「デートしよっか」

 突然そう言い出したのはほかでもない、御幸だった。

 練習後一方的に告げられ、返事もしないままお互い部屋に帰って、お風呂に入り、歯を磨き、などと就寝前の準備を色々とこなしてさあ寝るぞとベッドに入った時、気づいたのだけれど、僕たちには自由な時間がそんなにない。朝は朝練、昼は学校、学校が終わればまた練習。練習後もたいてい自主練習をしているけれど、その時間を削ってまでデートなどと浮かれたことをしている場合ではない。結局、あの言葉はいつもの冗談だったのかもしれない。そうは思ってみるものの、彼があの言葉を告げた時の顔が妙に脳裏に焼きついていて、目をつむると浮かんでくる。そしてそのまま、深く布団をかぶりその日は眠った。

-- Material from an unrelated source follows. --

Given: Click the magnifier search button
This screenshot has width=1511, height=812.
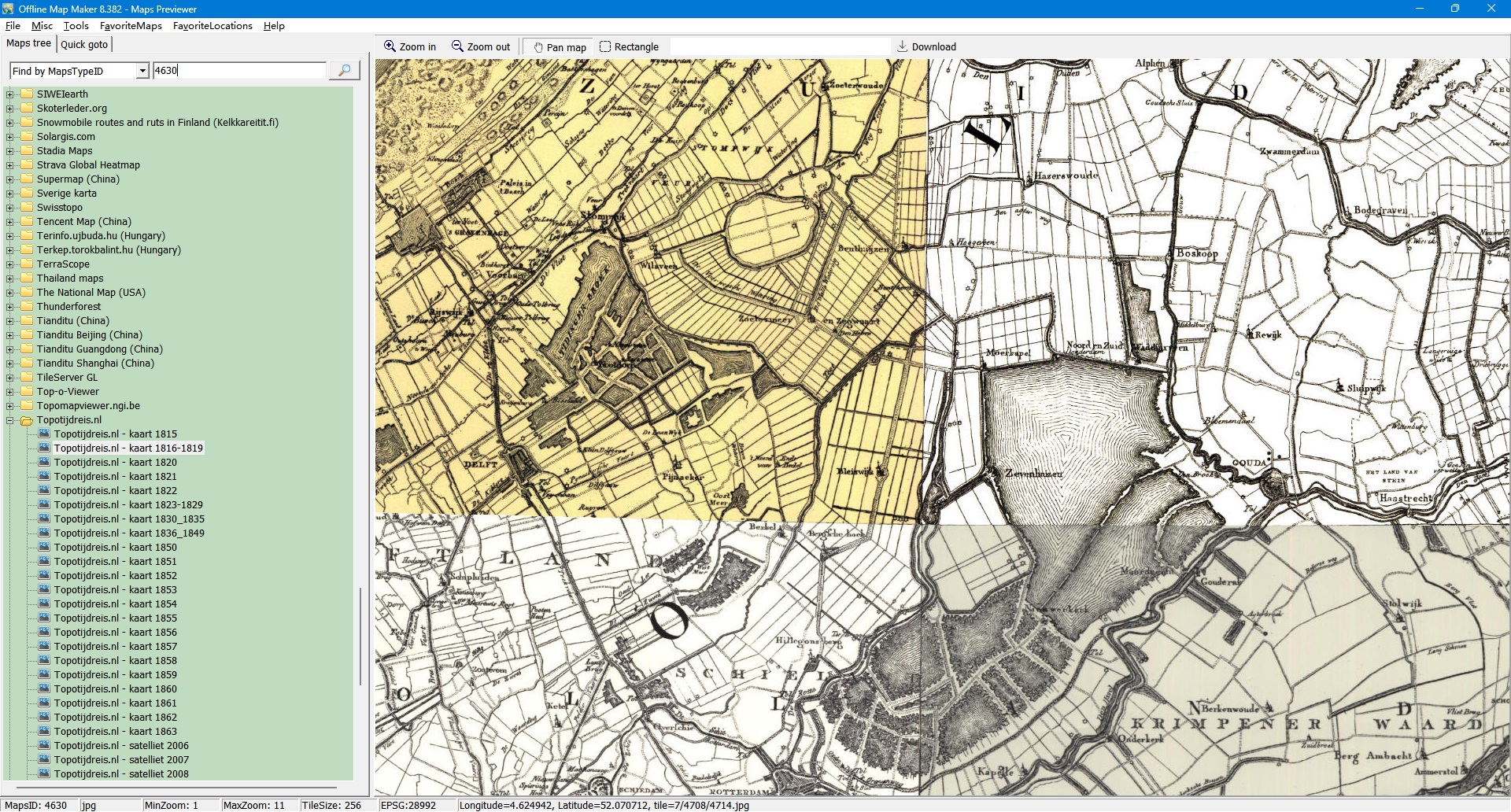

 寒い、と隣でたっぷり服を着込んだ御幸が声を震わせて言う。北海道で育ってきたので、夏の東京の暑さには正直こたえたけれど冬は暮らしにくいということは全くなかった。対して御幸が寒さに弱いらしいということに秋の終わりのころにはもう気づいた。冬になってから彼から寒いという言葉を聞かなかった日はないし、見るといつも太ったかのように服を着込んでマフラーをぐるぐる巻いていて暑苦しいくらいだ。それでも彼は寒い寒いと言う。

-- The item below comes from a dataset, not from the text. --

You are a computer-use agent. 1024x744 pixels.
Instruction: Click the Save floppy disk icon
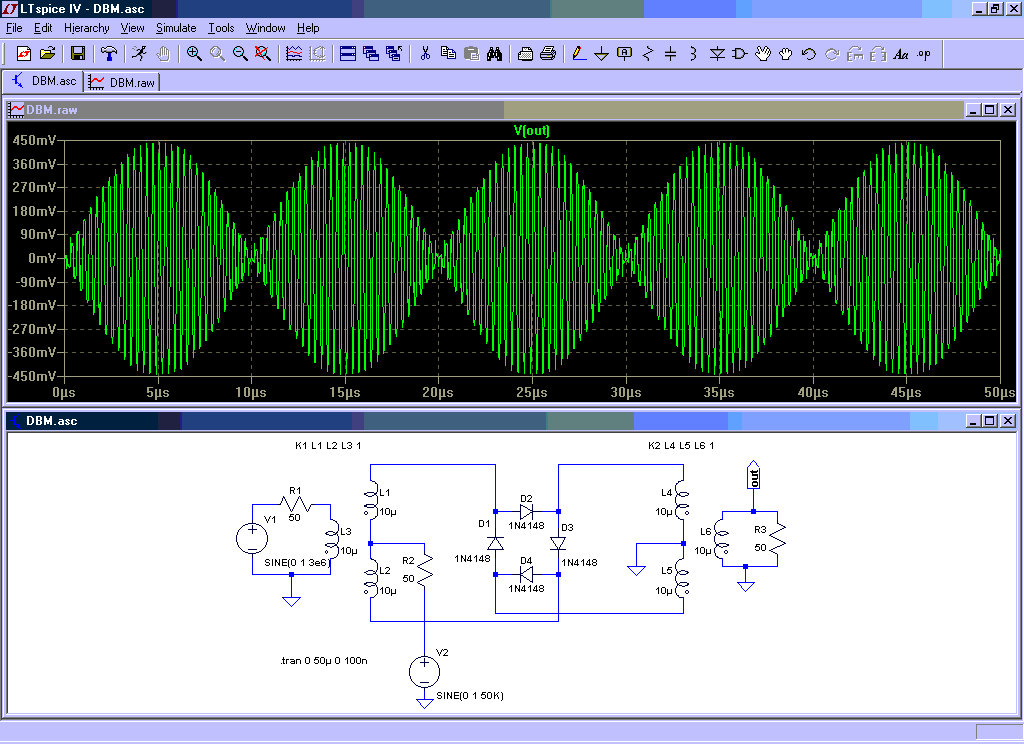77,54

 どこかで鳴く鳥の声がちろちろと聞こえた。空はまだ暗くて星が見えそうなほどだ。空気はもやもやと白く、肌に触れるとびりびり痛いほど冷たい。吐いた息は煙のように白くて、寝ぼけたままのぼうっとした頭もあいまって、早朝だということが身にしみてわかる。

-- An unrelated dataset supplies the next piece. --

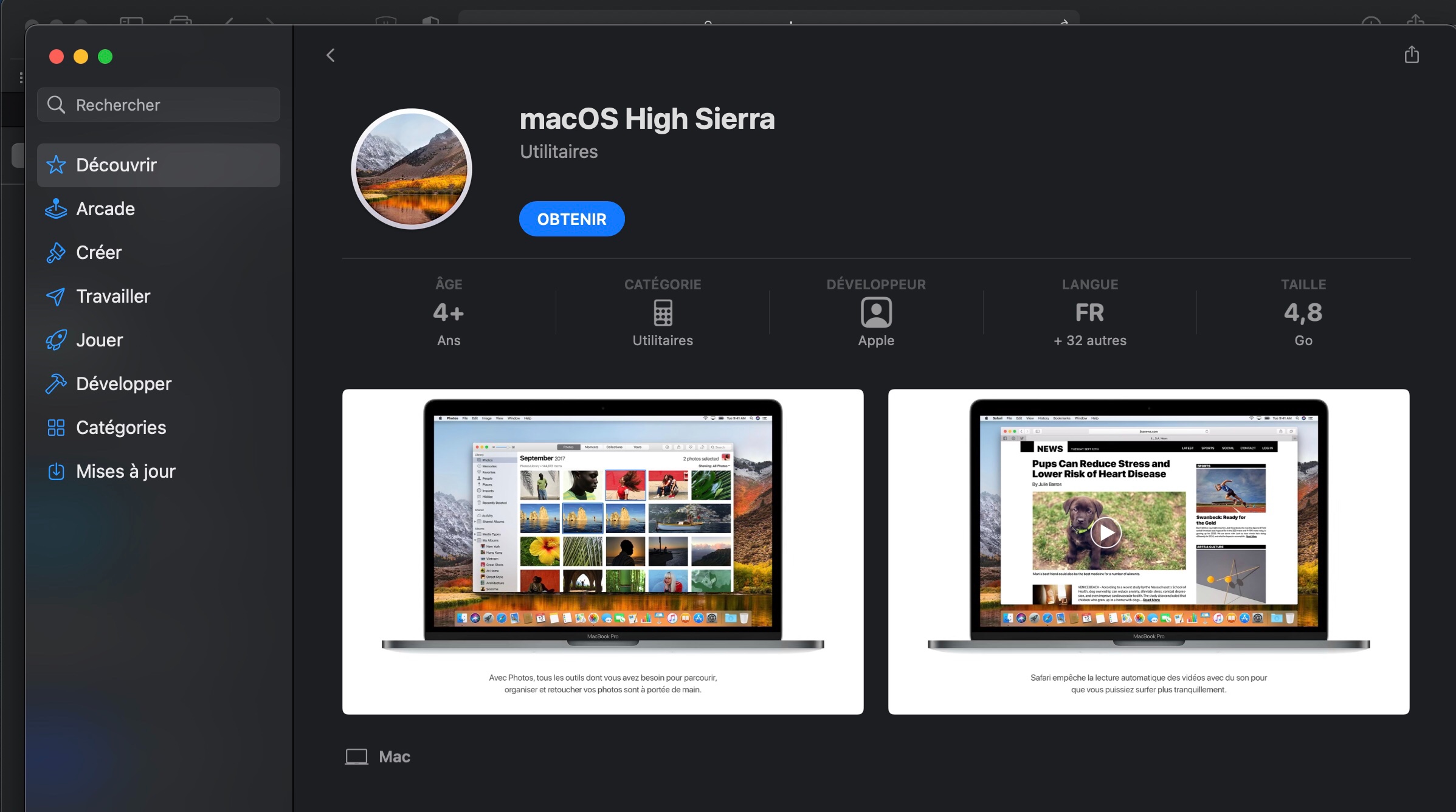Open the Développer sidebar section
Viewport: 1456px width, 812px height.
[x=123, y=384]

 かたわらの先輩がわざとはあと息を吐くと、すぐに空気は染められたように真っ白になった。御幸の顔は朝靄のように白く、頬の鼻の先は寒さのせいか赤い。触れなくても、とても冷たいのだろうということがわかる。わかっていても、彼の冷えた頬に、触れたいと胸の内で密かに思った。
「俺、寒いのきらい」
「…知ってます」
 唐突に宣言されたものの、宣言されなくても青道の野球部員ならば誰でも知っていることだろうと思う。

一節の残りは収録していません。